On March 24, 2008, Wayne County, Michigan Prosecutor Kym Worthy announced a 12-count criminal indictment against Detroit Mayor Kwame Kilpatrick and his former Chief of Staff and paramour Christine Beatty. Kilpatrick was charged with eight felonies and Beatty with seven. Charges for both included perjury, misconduct in office and obstruction of justice. Worthy also suggested that others in the Kilpatrick administration could also be charged.

On December 1, 2008, Beatty admitted lying under oath and was sentenced to 120 days in jail. She began serving the sentence on January 5, 2009.

==Text-messaging scandal==

The charges stem from a political-sex scandal emerging from a sexual relationship between Detroit Mayor Kilpatrick and his chief of staff Christine Beatty. The revelation of this extra-marital affair was confirmed in text messages exchanged between Kilpatrick and Beatty. The text messages appear to contradict testimony that Kilpatrick and Beatty gave at a trial in 2007 in regards to whether they had an affair and had fired an officer for investigating the mayor's behavior.

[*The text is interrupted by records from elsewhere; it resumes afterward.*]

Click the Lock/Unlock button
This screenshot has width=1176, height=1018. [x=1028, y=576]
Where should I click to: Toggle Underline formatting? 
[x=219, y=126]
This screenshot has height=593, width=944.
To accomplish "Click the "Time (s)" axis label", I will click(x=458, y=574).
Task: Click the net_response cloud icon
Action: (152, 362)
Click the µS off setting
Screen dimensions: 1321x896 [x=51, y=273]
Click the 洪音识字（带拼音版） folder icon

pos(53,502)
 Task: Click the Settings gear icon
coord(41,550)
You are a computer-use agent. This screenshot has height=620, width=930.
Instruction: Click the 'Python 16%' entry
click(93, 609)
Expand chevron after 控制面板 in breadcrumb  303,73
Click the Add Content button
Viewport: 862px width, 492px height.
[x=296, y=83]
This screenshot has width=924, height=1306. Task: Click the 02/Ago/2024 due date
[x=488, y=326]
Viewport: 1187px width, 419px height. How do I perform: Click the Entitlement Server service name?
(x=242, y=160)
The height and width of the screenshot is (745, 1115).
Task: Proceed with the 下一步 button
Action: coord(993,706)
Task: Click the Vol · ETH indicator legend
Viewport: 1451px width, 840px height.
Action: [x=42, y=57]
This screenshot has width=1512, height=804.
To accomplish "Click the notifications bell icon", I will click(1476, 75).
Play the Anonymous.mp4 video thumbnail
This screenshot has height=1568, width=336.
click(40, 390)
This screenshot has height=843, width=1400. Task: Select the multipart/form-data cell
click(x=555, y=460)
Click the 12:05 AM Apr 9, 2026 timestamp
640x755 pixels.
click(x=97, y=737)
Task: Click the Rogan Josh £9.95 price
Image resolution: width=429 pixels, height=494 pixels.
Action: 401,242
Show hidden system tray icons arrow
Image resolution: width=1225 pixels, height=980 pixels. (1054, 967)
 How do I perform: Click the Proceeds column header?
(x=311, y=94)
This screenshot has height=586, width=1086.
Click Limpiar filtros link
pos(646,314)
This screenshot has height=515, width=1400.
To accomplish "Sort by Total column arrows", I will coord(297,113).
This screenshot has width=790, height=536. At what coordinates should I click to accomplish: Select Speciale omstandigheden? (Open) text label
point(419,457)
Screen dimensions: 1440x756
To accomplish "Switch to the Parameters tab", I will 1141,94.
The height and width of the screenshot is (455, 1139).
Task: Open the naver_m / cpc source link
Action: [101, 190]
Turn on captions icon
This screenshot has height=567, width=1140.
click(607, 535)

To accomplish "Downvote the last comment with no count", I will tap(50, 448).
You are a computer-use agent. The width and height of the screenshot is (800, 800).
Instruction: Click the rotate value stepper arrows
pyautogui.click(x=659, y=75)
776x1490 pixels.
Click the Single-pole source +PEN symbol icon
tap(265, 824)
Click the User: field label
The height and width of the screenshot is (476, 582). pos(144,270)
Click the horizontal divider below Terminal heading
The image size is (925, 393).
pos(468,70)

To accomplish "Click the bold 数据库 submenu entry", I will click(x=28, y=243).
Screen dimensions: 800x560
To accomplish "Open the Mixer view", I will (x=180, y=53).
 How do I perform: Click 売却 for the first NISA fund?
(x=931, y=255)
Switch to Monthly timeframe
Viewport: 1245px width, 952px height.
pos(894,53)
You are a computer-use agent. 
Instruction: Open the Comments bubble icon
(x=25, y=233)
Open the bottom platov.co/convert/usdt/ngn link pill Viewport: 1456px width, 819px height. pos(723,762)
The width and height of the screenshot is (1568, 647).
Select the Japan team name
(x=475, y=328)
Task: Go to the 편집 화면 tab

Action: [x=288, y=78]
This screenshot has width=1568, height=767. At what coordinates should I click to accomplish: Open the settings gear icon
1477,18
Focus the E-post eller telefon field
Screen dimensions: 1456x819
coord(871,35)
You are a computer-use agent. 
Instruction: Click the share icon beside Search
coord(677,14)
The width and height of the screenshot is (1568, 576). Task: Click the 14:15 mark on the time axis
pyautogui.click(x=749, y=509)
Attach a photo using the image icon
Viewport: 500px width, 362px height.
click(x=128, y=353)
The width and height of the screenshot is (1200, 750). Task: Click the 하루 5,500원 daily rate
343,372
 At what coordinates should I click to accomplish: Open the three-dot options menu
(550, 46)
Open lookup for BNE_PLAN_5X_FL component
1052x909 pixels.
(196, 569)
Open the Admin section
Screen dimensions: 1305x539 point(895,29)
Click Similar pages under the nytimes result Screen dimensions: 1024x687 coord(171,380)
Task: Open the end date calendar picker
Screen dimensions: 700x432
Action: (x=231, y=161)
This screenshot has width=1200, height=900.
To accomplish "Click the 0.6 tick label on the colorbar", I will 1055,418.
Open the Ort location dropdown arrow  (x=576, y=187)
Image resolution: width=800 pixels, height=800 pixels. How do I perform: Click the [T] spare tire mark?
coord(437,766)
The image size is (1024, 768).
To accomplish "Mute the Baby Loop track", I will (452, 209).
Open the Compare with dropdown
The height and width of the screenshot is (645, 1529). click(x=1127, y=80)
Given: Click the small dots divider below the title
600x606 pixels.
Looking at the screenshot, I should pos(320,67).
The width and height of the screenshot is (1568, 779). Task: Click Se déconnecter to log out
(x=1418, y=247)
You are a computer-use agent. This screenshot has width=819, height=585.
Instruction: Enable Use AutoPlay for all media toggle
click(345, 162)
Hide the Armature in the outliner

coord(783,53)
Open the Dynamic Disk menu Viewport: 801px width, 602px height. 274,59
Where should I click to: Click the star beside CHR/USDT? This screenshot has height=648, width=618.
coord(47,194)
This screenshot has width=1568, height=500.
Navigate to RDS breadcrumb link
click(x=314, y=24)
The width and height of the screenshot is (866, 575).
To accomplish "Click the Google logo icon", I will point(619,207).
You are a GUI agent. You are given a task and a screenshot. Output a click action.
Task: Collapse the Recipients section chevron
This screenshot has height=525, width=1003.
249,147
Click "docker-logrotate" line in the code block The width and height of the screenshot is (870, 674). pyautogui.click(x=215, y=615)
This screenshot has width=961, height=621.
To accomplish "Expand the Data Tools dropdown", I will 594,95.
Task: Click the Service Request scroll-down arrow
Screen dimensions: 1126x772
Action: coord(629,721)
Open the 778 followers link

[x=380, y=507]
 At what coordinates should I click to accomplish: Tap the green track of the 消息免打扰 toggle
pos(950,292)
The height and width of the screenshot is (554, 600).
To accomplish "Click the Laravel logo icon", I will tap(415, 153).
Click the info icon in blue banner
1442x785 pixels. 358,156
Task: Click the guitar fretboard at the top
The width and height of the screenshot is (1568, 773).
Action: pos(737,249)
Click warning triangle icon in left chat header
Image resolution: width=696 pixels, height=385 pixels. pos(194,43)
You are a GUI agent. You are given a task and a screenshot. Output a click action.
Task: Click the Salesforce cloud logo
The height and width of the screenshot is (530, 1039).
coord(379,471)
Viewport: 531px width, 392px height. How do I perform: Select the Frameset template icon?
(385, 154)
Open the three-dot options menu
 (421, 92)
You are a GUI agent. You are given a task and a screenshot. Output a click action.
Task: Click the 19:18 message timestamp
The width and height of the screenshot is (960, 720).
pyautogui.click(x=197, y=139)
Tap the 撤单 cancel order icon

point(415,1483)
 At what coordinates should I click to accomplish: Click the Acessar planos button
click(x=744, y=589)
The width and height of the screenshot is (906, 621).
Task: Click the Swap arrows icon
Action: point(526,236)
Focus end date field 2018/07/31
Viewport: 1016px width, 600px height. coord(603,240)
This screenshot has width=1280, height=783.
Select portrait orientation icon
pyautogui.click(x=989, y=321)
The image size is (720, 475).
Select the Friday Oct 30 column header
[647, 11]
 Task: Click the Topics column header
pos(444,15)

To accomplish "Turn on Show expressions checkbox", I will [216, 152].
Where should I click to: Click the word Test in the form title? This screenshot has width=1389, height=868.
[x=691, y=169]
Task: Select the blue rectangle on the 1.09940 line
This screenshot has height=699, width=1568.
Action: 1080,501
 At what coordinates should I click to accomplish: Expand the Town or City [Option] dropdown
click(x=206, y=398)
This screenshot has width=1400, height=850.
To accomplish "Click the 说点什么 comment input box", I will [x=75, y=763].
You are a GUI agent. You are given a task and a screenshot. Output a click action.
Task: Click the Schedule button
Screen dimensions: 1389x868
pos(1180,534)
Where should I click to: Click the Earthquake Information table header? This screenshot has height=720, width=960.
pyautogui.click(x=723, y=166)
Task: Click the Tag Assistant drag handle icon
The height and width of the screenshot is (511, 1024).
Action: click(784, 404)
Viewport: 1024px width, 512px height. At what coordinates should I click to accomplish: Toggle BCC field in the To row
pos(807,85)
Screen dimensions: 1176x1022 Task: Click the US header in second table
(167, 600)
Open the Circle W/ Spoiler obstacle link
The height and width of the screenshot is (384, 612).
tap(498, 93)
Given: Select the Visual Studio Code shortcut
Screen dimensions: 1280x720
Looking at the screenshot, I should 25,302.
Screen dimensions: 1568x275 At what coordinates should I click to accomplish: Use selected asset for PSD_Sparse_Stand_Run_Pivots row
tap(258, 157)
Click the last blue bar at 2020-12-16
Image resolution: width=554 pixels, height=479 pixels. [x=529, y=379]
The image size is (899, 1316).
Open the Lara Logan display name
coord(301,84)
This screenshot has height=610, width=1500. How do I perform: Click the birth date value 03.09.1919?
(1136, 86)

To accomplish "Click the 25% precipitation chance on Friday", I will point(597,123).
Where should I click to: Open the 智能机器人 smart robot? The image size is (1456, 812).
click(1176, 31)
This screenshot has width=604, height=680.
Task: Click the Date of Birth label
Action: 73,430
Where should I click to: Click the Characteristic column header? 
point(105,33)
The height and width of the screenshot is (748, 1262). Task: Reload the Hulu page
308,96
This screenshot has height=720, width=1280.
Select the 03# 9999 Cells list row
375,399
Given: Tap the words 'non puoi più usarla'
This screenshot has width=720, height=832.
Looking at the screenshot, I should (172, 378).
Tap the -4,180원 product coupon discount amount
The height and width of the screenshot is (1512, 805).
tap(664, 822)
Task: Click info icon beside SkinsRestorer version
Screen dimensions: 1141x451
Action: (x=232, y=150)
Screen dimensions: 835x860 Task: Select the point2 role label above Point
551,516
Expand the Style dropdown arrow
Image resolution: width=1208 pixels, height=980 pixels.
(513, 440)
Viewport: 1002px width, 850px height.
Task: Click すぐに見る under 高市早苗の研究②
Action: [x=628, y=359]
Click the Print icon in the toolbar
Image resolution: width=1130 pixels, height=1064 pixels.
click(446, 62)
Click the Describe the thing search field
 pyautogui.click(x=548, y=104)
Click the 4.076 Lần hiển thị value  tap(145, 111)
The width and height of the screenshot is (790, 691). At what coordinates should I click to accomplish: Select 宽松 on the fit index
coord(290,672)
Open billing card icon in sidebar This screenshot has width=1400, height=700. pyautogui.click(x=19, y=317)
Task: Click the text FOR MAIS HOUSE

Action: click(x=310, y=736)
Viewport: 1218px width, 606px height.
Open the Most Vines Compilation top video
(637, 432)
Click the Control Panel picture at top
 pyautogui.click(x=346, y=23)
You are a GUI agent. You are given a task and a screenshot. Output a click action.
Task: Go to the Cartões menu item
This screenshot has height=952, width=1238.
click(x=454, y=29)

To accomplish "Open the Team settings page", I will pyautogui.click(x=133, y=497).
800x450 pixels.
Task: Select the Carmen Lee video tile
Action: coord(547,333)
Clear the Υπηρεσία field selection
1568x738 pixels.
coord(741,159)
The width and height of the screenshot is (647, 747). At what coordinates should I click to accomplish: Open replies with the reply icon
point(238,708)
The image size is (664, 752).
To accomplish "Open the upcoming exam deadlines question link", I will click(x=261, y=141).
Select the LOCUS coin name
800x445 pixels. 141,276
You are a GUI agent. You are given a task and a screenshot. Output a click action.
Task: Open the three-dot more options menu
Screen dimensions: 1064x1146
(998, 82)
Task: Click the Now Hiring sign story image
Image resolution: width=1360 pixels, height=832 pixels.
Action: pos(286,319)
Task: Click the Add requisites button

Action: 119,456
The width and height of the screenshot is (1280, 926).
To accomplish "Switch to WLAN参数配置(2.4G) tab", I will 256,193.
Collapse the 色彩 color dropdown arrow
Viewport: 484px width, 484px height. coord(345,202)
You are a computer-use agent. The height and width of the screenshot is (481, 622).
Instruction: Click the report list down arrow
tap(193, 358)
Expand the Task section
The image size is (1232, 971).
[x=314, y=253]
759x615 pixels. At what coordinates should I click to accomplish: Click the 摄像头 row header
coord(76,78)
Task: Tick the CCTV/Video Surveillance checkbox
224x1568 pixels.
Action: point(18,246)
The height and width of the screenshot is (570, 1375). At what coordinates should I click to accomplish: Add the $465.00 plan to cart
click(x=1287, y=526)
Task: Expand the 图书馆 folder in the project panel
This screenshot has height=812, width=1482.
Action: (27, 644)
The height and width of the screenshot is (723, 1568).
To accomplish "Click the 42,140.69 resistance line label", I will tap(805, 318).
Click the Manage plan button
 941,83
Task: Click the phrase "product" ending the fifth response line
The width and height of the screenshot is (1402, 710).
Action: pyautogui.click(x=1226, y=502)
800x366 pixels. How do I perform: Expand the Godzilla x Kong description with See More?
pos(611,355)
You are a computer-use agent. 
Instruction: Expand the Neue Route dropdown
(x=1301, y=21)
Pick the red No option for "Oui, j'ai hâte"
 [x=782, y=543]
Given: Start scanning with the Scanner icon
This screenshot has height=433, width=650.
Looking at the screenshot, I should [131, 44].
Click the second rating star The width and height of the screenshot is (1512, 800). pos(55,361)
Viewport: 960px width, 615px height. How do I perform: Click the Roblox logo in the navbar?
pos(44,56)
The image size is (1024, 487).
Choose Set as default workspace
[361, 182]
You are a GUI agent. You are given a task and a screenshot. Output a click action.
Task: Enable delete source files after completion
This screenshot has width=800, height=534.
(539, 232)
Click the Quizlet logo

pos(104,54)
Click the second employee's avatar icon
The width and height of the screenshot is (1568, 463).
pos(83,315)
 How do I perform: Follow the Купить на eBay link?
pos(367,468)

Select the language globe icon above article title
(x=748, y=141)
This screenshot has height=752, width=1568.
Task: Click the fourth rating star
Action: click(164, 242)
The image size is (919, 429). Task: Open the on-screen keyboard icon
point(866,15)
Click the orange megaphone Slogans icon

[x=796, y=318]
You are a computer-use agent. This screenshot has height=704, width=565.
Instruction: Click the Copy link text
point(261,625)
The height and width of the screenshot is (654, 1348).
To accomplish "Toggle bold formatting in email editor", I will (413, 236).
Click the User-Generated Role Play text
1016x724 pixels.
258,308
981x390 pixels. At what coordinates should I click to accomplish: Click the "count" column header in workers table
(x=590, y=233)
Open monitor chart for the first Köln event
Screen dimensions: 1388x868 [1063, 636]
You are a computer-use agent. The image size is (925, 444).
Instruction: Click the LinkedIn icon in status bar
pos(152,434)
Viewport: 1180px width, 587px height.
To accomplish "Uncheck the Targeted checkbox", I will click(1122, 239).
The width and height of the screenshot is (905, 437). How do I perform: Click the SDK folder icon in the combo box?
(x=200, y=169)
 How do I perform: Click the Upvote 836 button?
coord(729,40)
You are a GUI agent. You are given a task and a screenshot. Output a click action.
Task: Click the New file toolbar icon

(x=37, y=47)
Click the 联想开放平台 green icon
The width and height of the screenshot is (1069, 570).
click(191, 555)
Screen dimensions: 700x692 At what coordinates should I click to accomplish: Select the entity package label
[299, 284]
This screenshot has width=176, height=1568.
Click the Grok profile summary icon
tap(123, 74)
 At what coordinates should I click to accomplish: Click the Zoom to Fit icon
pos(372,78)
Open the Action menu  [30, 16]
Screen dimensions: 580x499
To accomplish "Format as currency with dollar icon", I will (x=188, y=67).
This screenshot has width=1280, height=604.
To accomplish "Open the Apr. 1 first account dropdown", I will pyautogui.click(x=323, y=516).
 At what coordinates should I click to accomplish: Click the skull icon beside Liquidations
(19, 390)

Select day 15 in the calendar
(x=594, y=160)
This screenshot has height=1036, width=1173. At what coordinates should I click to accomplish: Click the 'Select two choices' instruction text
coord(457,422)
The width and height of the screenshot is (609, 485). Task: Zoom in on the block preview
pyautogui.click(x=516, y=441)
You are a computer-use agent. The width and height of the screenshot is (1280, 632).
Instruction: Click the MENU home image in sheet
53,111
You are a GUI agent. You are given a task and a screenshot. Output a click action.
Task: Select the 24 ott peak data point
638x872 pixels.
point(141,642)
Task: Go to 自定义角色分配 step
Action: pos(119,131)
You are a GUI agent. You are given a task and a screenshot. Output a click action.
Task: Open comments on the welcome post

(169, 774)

The City of Detroit settled the lawsuit for $8.4 million based on the recommendation of Kilpatrick and the City of Detroit law department.

The news led to Beatty resigning in February 2008 and political leaders and citizens calling for Kilpatrick to resign.

==Criminal charges==

- Count 1: Conspiracy to obstruct justice (5-year maximum sentence)
- Count 2: Obstruction of justice. Accused of firing Detroit Deputy Police Chief Gary Brown as part of an effort to illegally hamper a criminal investigation and committing perjury to hide the firing of Brown or a relationship between the mayor and Beatty. (5-year maximum sentence)
- Count 3: Misconduct in office. Accused of firing Brown to hamper a criminal probe of Kilpatrick's personal conduct or the conduct of his security unit and committing perjury to hide the firing. (5-year maximum sentence)
- Count 4: Misconduct in office. Accused of authorizing the city to settle a whistle-blowers' lawsuit with the motive of preventing the release of text messages showing the mayor and his aide lied under oath. (5-year maximum sentence)
- Count 5: Perjury in court. Accused of lying under oath in August 2007 by saying he did not fire Brown, did not know Brown was investigating him or a rumored party at the mayor's official residence and testifying falsely as to other circumstances surrounding the termination of Brown. (15-year maximum sentence)
- Count 6: Perjury in court. Accused of falsely testifying in August 2007 that he didn't have a romantic or sexual relationship with Beatty. (15-year maximum sentence)
- Count 7: Perjury outside of court. Accused of swearing falsely before a notary public in June 2003 as to the circumstances surrounding the "un-appointment" of Brown. (15-year maximum sentence)

Kilpatrick was charged with a separate eighth count
- Count 8: Perjury outside court. Accused of swearing falsely before a notary public in October 2004 as to the circumstances surrounding the "un-appointment" of Brown. (15-year maximum sentence)

==Legal defense fund==
To help offset the cost of Kilpatrick's criminal defense team, a fund was set up to raise money. According to Kilpatrick legal team spokesman Christopher Garrett, the fund's membership committee included former mayor of San Francisco, Willie Brown; Detroit native and television personality Judge Greg Mathis; Malik Zulu Shabazz, the leader of the New Black Panthers in Detroit; and S. Martin Taylor, a former DTE executive and a University of Michigan regent. However, within 24 hours Greg Mathis had contacted the media to state that the reports of his support for Kilpatrick were not true. Mathis stated: "I was contacted Wednesday afternoon [March 26, 2008] by Mayor Kilpatrick. He asked if I could serve on his legal defense committee. I informed him I support due process, but I could not support him. This [false statement of Mathis' support] is the same type of deceit that has plunged our city into a deep crisis... Not only do I not support him, but I recommend he resign so the city can heal and move forward."